**WRITTEN TASK**
Please find each line in the data below that contains the string "Where" and copy those lines.
[BEGIN INPUT]
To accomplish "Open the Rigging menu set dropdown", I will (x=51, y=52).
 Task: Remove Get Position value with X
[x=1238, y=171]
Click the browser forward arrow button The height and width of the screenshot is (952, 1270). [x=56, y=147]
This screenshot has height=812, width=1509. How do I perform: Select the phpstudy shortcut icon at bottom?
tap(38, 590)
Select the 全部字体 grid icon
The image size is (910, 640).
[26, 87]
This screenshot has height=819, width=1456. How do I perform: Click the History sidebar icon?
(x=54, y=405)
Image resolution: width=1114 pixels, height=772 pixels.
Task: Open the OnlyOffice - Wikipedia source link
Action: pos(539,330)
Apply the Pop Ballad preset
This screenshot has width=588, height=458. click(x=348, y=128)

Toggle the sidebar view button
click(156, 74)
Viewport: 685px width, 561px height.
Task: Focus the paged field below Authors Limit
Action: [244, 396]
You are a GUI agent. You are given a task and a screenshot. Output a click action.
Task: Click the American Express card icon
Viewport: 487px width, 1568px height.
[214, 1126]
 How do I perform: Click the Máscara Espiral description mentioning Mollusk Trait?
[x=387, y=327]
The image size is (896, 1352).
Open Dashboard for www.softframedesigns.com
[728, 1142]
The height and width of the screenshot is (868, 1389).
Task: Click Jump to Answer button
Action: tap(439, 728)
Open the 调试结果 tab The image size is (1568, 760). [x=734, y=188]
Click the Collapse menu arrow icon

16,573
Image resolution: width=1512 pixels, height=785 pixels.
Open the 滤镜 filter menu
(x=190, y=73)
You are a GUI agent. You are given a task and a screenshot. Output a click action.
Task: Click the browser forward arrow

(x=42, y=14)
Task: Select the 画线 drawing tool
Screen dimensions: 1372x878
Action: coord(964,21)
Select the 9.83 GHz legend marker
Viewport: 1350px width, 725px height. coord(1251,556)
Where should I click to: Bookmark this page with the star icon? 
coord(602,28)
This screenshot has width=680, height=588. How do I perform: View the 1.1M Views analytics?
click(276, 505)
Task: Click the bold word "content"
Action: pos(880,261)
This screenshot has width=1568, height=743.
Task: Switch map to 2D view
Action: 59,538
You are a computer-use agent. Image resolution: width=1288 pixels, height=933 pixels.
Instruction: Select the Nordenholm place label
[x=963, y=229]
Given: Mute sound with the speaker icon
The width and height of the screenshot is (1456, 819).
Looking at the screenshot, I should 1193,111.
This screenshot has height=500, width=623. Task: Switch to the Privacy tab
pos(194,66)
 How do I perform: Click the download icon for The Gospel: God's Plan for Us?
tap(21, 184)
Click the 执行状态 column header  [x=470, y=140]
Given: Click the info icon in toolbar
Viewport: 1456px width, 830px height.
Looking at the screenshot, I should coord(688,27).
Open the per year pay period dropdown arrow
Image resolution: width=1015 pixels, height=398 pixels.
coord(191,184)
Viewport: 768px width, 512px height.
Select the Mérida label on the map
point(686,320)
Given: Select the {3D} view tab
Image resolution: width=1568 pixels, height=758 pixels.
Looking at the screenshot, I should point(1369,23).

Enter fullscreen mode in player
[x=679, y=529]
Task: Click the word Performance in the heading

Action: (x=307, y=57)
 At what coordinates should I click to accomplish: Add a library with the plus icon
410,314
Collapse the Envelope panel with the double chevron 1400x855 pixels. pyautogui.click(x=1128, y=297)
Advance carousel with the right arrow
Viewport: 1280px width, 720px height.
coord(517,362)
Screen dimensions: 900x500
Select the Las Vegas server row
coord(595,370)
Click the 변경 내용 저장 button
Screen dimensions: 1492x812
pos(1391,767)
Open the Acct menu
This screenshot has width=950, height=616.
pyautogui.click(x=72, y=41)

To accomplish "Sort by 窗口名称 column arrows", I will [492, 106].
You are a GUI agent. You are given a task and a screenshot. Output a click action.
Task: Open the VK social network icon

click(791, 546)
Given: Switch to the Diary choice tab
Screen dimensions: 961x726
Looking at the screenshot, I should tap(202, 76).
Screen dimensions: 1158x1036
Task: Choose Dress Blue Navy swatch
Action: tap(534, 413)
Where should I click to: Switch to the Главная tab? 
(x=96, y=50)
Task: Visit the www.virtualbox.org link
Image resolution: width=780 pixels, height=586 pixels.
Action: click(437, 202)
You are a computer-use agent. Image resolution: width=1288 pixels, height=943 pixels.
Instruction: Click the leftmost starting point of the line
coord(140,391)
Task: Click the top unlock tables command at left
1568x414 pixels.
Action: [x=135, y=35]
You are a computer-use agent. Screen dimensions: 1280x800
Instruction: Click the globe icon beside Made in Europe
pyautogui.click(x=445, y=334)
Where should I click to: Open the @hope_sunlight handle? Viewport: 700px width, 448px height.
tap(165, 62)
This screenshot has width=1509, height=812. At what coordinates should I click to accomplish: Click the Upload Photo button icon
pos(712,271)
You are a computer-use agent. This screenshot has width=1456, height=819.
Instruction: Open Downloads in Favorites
[END INPUT]
**SOLUTION BELOW**
Where should I click to: Bookmark this page with the star icon? 
Where should I click to: Switch to the Главная tab? 
Where should I click to: Open the @hope_sunlight handle? Viewport: 700px width, 448px height.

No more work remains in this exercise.